Cultural Genocide in Tibet

Human beings came into the world crying. Little faces scrunched up, hands balled into weak fists, voices penetrating through the walls. There is nothing silent about people. Whether it is the sound of voices or the loudness of expression, this is the human right we have been born with— the ability to express. We are our word. To silence this is to silence our human rights. 

Oppression and tyranny are words that tend to spark flashbacks of the past. However, even in this century, such continue in perpetuation. The Chinese government has been under pressure by the United States due to its malicious treatment of the Uighurs, a Muslim minority in the region of Xinjiang. However, the story does not end there. More human rights horrors are being committed still by the Chinese government on another group of people in Tibet, the Buddhists. Tibet remains under Chinese control and many are losing not just their voice but also their culture. Symbols that make the Tibetan Buddhists who they are being forcefully removed. The younger generation is raised in an environment that forbids even learning the Tibetan language. 

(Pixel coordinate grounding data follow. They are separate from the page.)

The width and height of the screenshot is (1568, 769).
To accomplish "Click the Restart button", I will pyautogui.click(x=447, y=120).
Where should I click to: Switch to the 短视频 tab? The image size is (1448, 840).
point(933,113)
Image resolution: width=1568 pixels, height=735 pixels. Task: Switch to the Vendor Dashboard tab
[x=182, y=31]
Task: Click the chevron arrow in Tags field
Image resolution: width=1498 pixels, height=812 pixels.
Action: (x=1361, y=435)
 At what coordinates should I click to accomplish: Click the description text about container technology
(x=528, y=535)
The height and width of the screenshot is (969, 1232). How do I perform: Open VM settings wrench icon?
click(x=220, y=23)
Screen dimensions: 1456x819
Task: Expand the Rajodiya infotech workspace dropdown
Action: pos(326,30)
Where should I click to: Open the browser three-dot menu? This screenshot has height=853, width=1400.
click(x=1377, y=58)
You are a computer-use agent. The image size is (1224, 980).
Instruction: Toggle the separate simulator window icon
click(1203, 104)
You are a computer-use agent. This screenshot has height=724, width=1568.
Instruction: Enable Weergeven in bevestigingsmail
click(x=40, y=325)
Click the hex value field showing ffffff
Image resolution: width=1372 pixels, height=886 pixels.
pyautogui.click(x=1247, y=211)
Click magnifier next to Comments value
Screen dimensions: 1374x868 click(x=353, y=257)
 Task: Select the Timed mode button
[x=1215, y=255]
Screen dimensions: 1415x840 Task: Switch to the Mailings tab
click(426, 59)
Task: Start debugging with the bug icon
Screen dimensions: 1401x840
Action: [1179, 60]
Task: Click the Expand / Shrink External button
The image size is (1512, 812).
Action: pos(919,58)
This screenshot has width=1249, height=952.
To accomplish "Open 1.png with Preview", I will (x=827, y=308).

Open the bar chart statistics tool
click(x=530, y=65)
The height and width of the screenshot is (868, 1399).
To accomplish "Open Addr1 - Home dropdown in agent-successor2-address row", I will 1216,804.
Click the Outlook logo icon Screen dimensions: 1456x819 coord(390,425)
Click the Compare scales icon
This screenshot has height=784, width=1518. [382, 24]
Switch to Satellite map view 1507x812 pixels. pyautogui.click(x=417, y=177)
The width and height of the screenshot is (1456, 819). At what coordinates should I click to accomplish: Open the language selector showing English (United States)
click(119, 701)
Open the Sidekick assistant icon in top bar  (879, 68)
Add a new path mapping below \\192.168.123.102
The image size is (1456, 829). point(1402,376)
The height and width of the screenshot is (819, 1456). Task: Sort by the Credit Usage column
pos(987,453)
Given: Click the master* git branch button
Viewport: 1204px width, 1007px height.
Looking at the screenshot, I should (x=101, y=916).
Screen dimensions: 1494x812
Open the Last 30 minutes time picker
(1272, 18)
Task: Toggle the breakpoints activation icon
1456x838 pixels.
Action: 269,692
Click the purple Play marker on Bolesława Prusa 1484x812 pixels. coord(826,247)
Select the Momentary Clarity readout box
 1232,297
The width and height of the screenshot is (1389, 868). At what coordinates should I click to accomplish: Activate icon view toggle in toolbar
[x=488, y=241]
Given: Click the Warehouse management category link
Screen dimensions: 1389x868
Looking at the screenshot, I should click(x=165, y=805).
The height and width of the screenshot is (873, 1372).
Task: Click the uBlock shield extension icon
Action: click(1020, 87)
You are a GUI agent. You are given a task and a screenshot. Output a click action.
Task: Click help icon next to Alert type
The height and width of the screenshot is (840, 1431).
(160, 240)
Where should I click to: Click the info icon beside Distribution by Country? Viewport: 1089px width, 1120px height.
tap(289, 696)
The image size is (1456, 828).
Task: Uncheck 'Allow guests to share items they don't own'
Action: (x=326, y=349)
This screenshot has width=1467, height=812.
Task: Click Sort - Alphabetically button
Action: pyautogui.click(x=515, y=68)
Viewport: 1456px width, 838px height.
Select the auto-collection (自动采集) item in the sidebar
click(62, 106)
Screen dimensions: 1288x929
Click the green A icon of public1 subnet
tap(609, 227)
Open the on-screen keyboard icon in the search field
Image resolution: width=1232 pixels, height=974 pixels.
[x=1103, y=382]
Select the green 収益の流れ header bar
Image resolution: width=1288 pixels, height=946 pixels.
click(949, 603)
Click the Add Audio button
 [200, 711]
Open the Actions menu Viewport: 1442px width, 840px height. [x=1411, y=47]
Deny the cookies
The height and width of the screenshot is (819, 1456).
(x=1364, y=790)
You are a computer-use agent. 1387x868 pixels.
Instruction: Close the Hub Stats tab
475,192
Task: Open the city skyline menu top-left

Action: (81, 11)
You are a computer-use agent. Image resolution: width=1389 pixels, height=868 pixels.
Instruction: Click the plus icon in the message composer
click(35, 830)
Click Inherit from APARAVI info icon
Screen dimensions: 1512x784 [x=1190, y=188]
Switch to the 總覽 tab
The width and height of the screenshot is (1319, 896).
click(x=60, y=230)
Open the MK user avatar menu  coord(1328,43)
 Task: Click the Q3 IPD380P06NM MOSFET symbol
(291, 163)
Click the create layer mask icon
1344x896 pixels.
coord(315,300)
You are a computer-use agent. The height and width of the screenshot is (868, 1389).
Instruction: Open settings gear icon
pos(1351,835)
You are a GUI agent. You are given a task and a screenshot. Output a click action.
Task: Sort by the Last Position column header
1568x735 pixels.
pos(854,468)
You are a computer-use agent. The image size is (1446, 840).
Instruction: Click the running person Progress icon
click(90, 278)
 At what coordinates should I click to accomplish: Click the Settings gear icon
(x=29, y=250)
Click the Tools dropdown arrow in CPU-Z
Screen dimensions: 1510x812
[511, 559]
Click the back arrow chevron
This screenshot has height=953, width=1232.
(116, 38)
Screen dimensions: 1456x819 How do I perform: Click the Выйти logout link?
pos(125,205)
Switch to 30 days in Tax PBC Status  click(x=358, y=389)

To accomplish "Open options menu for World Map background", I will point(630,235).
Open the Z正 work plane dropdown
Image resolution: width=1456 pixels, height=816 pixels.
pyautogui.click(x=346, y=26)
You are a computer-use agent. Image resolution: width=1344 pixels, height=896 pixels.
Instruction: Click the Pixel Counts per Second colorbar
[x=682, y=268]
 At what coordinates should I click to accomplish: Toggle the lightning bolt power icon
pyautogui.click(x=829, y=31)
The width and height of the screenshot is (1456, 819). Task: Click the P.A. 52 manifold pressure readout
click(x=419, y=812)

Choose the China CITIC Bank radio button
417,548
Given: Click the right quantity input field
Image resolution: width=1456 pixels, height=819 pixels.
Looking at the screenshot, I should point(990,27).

Religious practice plays a major part in the Tibetan culture but even this, their right to religious freedom, is being erased in this decades-long suppression. Any forceful attempt, whether through physical or psychological means, to get rid of an identity of a people is a threat to humanity like a disease slowly spreading. The first step to finding a cure is by first making the injustice known so that proper sanctions can be put in place to prevent the affliction from worsening. Along with the stress of the COVID-19, the people of Tibet are forced to face even more ills for the sake of gaining political and economic power. Chinese government regulations are in control of religious venues and groups and many Tibetans have been subject to disappearances, detention without trial, physical and sexual abuse, torture, and even political indoctrination. This maltreatment has gone for too long without notice. Fortunately, as more evidence against the Chinese officials come to light, there is now increasing resistance against the abuse.

Those in support of Tibetan rights activists are finding ways to help through the law. For instance, the United States Congress is looking at the Tibetan Policy and Support Act which holds back Chinese officials from violating the religious freedom of the Tibetan people despite Chinese officials demand to be left alone to do their will. As the future generations of Tibet grow up, interventions to prevent further cultural erasure will save these children from the pains of forgetting their identity and preserve their inherent right to speak on their own accord.

Governments all within Asia (and ultimately, the world) must end the oppression of religious groups. Whether a religious minority like Shincheonji Church is deemed as a Korean cult along with “coronavirus cult” due to a large group of its congregation in South Korea contracting the virus, a sect of faith in Pakistan, or a Mulsim community in China–all have the right to practice in their countries. All must remember that history has favored those who stand for justice and condemn those who withhold it. This pattern will continue for as long as there are those who use their voice to make known the wrongs that take away human rights and preserve the voice of humanity.